Да, японцы весьма эмоциональны и возбудимы. Очень, например, эмоционально переживают они поражения. На глазах телезрителей роняют не скупую мужскую слезу, а заливаются прямо-таки откровенными слезами. И заливаются не девушки из проигравшей волейбольной команды, хотя они тоже заливаются, а крупные и мясистые мужики из потерпевшей поражения команды бейсболистов. Прямо-таки опять хочется воскликнуть: Кисы, бедные!
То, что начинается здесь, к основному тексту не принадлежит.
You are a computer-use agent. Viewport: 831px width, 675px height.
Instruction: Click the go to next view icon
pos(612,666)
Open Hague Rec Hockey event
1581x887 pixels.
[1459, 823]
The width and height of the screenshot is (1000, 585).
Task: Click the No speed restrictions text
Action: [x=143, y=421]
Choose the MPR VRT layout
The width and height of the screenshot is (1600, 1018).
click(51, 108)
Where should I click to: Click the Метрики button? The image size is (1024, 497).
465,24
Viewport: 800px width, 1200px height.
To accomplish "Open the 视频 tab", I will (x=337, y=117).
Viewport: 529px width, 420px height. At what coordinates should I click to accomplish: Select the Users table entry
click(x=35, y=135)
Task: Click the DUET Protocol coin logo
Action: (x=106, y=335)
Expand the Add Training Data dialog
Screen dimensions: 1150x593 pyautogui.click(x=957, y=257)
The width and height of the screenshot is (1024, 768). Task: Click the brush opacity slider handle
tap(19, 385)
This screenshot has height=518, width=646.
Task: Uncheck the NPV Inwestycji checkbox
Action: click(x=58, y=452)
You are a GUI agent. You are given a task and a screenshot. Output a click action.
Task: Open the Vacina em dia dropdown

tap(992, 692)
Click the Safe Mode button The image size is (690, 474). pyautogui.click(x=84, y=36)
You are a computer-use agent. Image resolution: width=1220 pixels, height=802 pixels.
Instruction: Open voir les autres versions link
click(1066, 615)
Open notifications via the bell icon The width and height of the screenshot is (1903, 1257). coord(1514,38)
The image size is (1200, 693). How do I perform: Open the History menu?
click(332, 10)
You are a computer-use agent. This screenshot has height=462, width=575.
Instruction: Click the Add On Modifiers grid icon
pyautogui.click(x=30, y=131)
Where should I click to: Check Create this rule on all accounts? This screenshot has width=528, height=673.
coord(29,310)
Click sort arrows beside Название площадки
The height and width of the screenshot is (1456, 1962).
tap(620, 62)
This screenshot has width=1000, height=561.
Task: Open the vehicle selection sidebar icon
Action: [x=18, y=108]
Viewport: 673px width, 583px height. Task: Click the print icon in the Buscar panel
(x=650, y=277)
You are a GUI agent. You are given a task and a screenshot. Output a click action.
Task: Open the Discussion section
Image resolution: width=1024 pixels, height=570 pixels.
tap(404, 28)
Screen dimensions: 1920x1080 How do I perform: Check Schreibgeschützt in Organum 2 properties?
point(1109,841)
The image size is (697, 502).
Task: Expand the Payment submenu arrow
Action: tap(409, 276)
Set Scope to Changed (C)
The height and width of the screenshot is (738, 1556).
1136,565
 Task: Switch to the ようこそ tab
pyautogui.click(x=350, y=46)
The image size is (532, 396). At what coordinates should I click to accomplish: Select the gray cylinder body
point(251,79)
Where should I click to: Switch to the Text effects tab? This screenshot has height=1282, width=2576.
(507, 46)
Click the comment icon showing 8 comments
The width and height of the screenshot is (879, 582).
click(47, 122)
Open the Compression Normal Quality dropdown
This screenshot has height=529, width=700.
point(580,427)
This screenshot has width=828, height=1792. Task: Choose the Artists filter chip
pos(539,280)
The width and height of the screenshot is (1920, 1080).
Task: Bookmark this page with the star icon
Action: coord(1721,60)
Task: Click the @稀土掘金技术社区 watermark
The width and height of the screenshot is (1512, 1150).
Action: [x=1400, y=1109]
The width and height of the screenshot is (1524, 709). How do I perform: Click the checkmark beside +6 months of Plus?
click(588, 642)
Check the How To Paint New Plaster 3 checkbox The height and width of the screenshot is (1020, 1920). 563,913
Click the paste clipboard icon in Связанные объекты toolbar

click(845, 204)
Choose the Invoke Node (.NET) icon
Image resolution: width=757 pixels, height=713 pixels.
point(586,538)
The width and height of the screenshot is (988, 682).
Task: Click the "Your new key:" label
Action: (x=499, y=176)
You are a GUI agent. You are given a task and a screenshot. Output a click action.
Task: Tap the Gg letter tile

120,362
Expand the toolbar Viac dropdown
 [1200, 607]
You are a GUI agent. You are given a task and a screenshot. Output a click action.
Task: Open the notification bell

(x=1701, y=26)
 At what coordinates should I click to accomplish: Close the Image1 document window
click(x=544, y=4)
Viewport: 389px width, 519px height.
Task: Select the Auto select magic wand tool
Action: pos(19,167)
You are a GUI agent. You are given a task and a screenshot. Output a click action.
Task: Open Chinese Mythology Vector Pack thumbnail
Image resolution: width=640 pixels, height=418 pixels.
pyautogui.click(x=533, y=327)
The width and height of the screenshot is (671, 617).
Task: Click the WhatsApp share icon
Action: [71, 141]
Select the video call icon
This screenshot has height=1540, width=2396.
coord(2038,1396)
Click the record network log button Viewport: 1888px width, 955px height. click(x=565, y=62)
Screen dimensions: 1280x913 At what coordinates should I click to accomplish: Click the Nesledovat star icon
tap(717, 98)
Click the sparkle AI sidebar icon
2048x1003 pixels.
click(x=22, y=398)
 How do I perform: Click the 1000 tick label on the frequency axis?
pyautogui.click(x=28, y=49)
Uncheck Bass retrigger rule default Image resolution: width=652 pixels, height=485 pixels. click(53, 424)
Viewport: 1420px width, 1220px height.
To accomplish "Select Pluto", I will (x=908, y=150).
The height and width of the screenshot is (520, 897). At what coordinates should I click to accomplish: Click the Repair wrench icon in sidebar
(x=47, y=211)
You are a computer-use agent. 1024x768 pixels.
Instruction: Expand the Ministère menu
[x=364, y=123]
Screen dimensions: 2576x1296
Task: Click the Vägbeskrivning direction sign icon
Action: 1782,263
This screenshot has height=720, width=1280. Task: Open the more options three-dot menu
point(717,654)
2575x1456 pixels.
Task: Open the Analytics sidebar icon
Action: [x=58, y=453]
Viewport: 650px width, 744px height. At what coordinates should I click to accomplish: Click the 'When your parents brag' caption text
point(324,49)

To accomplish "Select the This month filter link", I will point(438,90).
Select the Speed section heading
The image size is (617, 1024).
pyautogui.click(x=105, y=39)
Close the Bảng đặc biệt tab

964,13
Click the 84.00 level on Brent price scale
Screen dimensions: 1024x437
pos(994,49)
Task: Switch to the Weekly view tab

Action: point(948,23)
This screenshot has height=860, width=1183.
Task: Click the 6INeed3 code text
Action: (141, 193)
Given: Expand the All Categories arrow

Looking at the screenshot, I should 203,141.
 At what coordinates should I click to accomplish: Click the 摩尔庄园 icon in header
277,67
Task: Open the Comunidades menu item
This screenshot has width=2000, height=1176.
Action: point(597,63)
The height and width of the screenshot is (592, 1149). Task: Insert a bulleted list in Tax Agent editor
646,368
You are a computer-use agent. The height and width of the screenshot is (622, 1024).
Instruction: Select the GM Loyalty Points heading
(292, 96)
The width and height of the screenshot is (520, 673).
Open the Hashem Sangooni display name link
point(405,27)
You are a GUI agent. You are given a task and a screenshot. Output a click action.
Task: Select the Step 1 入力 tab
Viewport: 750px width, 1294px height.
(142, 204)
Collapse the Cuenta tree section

Руководство же какой-либо провинившейся или проворовавшейся фирмы с набухшими, влажными и уже протекающими глазами в часовом стоянии со склоненной головой просит публичного извинение перед обманутыми, ограбленными и погубленными. Подобную церемонию я наблюдал по телевизору. Менеджеры крупнейшей молочной фирмы, отравившей сотни тысяч людей по всей стране, в долгом низком поклоне и с лицом, умытым соленой влагой, в пяти- десятиминутном молчании извинялись перед нацией. Ребята, ну что же вы? Это же даже у нас, в нашем послевоенном и убогом дворе было известно. Это ведь даже мы — я, Санек, Серега, Толик — насельники пыльных и неустроенных московских пустырей знали, играя в неведомых самураев. Мне, что ли, вас учить, как в подобных случаях поступают истинные чистокровные японцы соответственно кодексу чести и искупления вины — харакири! Способ чистый, определенный, оправдывающий, извиняющий, все искупающий, мужественный и красивый. Смотрю, и вправду — у всех пятерых в руках сверкнули небольшие самурайские мечи. Стремительным прыжком они вскакивают на стол и точно усаживаются, застывая в нужной ритуальной позе на подложенных заранее красных подстилках. (Ребята, — шепчу я своим с дрожью в голосе, — смотрите, как это на самом-то деле происходит!) Мгновение — и в ровно положенное место, специально обнаженное заранее расстегнутыми нижними пуговками белоснежных рубашек и скрываемое до времени длинными черными официальными галстуками, без усилия вводят тонкое лезвие и медленно ведут вбок и вверх, выделывая положенный мистериальный узор. Кровь не спеша, постепенно пропитывает белые рубашки и крупными оформленными каплями падает, незаметная красная на красной же ткани подстилок. За спиною у каждого я замечаю по два ассистента, одетых во все черное, в черных же масках с оставленной только прорезью для глаз. Один из них держит двумя руками уже наготове чуть-чуть взнесенным вверх, на уровень пояса, длинный японский самурайский же меч, чтобы стремительным и неуловимым движением снести голову хозяину, завершив протокол и прекратив ненужные и уже некрасивые мучения. Я замираю — аххх! Открываю глаза — нет, ничего. Все также склонив заплаканные лица стоят и просят прощения. Попросили. Простили самих себя и разошлись.